Q2. Determine whether SOX has been effective in regulating ethical behavior of for-profit health care organizations. Defend your position.
SOX has done a commendable job for both for-profit and non-profit entities. It should be seen that before the enactment of the SOX requirements, many companies were going under due to lack of mechanisms of detecting and alerting the public about elements of fraud that were taking place in given companies. Since the passage of the SOX regulations, it can be seen that a code of ethics is supposed to be prepared by any accounting firm for its employees. The code of ethics should also meet some specific requirements. With the code of ethics, the auditing firm is responsible for checking on how its employees carry out their work. Another thing that shows that SOX has succeeded has been the mandate given to whistle-blowers. Employees of a given firm are mandated to report any cases of financial impropriety at their organizations without any fear of being reattributed (Jackson & Fogarty, 2006). The reason is that the law protects such employees. Following the guidelines of SOX, both for-profit and non-profit healthcare institutions are prohibited from engaging in activities that would lead to conflict of interest among themselves. One of the regulations is that a CEO who had been an employee of an auditing firm should not allow his former employer to audit his books if he had been an employee of the said firm in the last one year. Such mechanisms are used to show that conflicts of interest are avoided at all accosts. The establishment of internal controls that an organization uses to ensure that whatever is being reported is correct is also an achievement that has come due to SOX requirements. It means that before any organization makes any report, it must be sure that whatever that is being presented is the true picture of the firm. The reason is that many people will have gone through the report and in so doing; the final report is the most accurate report that is given to the public. It should also be seen that these internal mechanisms must regularly be examined to show how effective they are. The reason is that some internal controls can be compromised. In so doing, the report that is released at the end of the year is normally not accurate. To defend this stand, it should be known that SOX recommendations have played a significant role in reducing billing scams that were being experienced in many healthcare facilities and wrong advertisements about the services that were being offered in a given facility.
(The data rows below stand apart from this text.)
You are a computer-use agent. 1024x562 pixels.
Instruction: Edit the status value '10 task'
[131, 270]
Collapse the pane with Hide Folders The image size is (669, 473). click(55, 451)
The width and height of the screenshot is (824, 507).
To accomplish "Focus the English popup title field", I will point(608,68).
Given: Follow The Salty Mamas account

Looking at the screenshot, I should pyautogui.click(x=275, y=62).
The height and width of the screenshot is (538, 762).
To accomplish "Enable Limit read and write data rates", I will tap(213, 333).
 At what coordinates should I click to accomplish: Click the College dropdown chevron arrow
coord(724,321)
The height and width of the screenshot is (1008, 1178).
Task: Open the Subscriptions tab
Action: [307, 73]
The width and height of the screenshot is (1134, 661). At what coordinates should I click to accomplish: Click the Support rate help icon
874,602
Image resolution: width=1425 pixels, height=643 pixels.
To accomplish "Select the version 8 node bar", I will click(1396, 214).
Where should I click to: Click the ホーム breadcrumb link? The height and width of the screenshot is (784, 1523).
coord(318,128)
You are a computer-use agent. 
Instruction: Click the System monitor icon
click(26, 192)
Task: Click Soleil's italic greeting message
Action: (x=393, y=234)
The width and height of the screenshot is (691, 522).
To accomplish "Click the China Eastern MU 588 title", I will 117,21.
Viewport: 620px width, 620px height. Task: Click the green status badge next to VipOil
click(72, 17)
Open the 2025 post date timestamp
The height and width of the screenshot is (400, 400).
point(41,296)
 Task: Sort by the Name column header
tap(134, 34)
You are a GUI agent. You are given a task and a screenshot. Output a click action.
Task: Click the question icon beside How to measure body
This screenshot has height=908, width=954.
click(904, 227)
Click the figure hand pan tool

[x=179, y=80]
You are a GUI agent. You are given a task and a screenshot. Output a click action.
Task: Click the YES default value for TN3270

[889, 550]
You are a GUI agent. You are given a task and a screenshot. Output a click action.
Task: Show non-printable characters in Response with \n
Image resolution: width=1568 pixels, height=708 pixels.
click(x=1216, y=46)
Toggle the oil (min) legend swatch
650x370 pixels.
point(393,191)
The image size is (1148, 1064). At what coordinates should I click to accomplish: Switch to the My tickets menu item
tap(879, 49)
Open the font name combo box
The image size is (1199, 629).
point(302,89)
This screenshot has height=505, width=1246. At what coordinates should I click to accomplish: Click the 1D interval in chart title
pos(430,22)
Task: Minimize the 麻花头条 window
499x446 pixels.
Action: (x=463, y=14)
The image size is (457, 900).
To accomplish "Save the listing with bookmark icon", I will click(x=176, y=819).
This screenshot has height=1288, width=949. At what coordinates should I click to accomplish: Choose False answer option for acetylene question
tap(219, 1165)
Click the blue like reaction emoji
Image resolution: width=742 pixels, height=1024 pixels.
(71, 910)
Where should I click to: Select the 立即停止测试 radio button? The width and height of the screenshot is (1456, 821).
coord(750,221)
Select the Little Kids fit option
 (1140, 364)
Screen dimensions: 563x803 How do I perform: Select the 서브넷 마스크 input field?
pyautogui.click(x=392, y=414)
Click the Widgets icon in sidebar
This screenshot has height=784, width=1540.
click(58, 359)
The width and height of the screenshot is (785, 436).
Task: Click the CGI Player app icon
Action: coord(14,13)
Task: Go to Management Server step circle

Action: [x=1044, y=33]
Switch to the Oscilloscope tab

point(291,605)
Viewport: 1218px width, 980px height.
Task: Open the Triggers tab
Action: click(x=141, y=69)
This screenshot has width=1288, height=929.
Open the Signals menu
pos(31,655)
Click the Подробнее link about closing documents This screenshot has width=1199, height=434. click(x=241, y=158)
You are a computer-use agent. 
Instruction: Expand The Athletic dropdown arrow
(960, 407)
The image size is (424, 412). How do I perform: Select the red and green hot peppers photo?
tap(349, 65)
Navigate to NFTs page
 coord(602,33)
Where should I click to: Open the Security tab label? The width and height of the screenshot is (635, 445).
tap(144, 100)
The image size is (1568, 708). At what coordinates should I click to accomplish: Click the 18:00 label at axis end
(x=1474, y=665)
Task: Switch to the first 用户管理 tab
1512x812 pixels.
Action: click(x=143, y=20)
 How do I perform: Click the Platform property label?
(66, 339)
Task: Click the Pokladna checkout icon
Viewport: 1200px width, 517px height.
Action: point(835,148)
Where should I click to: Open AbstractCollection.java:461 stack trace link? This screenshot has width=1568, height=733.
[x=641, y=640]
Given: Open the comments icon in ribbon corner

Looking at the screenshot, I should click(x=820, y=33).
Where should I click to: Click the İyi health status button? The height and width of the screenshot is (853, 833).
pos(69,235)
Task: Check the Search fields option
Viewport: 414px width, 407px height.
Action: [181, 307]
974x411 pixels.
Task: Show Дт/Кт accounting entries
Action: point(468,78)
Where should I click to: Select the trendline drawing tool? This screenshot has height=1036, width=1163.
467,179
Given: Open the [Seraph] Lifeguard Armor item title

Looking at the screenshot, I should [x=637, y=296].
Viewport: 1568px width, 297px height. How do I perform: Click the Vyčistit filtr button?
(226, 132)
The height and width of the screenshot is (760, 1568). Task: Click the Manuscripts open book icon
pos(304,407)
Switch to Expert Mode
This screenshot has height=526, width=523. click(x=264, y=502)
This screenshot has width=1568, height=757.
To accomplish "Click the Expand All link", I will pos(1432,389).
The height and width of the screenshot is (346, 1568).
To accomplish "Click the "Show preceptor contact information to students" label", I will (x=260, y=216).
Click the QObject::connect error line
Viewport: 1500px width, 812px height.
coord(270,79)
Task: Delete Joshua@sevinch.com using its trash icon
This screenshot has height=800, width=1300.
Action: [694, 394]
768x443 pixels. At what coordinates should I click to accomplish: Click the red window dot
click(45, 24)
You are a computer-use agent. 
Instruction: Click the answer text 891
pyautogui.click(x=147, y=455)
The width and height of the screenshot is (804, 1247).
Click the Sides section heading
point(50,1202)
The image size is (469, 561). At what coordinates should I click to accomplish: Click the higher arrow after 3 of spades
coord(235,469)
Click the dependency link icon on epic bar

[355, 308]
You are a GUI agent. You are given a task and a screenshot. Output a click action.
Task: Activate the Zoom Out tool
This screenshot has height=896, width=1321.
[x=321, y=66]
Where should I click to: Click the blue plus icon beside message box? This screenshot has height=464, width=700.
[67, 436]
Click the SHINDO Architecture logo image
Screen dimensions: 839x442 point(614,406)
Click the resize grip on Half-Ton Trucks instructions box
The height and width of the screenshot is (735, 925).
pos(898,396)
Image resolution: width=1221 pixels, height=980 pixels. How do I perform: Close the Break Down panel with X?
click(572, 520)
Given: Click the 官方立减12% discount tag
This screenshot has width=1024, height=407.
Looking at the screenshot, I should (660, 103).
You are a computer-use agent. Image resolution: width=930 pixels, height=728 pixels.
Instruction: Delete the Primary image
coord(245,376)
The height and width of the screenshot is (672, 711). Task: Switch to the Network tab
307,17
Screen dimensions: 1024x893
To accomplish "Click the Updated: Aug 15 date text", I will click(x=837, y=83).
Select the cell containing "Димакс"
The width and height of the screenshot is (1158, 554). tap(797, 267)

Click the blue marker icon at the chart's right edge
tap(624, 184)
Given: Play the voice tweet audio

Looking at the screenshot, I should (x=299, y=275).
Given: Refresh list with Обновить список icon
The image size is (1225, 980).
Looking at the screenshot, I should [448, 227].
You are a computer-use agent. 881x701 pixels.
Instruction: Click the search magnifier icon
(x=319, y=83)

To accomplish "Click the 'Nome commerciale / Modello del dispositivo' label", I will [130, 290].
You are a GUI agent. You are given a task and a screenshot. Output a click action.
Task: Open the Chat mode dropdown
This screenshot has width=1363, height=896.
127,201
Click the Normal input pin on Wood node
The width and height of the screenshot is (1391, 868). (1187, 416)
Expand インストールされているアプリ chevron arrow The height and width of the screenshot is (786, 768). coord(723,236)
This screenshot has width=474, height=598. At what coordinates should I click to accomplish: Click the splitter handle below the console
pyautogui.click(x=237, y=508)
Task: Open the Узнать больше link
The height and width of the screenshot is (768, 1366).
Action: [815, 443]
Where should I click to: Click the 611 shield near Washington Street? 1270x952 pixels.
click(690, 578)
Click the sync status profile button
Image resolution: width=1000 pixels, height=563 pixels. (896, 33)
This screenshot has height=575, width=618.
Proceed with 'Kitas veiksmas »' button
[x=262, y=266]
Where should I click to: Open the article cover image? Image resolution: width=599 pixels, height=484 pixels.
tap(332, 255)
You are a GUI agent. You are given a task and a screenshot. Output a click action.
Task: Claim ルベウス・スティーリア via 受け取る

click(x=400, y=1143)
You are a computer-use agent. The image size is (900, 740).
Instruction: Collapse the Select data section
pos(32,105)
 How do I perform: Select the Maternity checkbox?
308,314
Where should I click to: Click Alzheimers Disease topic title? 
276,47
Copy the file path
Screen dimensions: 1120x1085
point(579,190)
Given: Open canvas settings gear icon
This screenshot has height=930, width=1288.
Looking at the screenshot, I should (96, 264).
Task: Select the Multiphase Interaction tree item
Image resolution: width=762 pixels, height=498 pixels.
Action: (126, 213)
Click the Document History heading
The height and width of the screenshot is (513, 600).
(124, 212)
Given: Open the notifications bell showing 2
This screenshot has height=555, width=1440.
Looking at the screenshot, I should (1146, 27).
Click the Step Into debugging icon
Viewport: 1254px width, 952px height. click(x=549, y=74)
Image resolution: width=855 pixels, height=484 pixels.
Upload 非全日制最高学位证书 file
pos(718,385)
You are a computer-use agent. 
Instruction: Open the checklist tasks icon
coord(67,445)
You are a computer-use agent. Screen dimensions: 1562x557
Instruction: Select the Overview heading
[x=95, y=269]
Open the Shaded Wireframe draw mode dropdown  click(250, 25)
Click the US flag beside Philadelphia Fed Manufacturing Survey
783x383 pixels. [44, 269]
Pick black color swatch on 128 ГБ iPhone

Q3. Review the audit report issued by the external auditing firm from the company’s Website for the year it was accused of fraud. Then, determine whether the external auditors were negligent in preparing the audit report for the company. Formulate an opinion regarding which Internal Control was deficient or what GAAP was violated. Defend your position.
A review of the report shows that the external auditor was not negligent in carrying out his mandate. It is in fact the external auditor who pointed out the issue of financial impropriety at the said healthcare. What this shows is that the internal mechanism of the healthcare facility were not sufficient to carry out their mandate as expected of them. It can be seen that there was interference in the manner of preparing the internal reports. The senior managers of the health facility compromised the internal mechanisms that acts as controls so as to come up with a report that would portray something that was very different from what was on the ground. All this was done with the intention of painting a positive picture about the organization. In so doing, the investors or shareholders were being given figures that were not accurate. Those who were interested in investing in the health facility may have done so and in the end they lost a lot of their money. To me, I have a feeling that the internal controls were a big let-down to this organization. The reason for defending this statement is that if they had performed their work in the expected manner, it could not have been possible for the fraud not to have occurred. The fraud could have been stopped by a whistle-blower who could have been protected by the law.
Q4. Determine what provision(s) of SOX was / were violated in the health care fraud case in question. Indicate whether or not SOX adequately provides sanctions to deter the behavior or if changes are needed to the regulations to remedy the issue(s) and thus ensure compliance.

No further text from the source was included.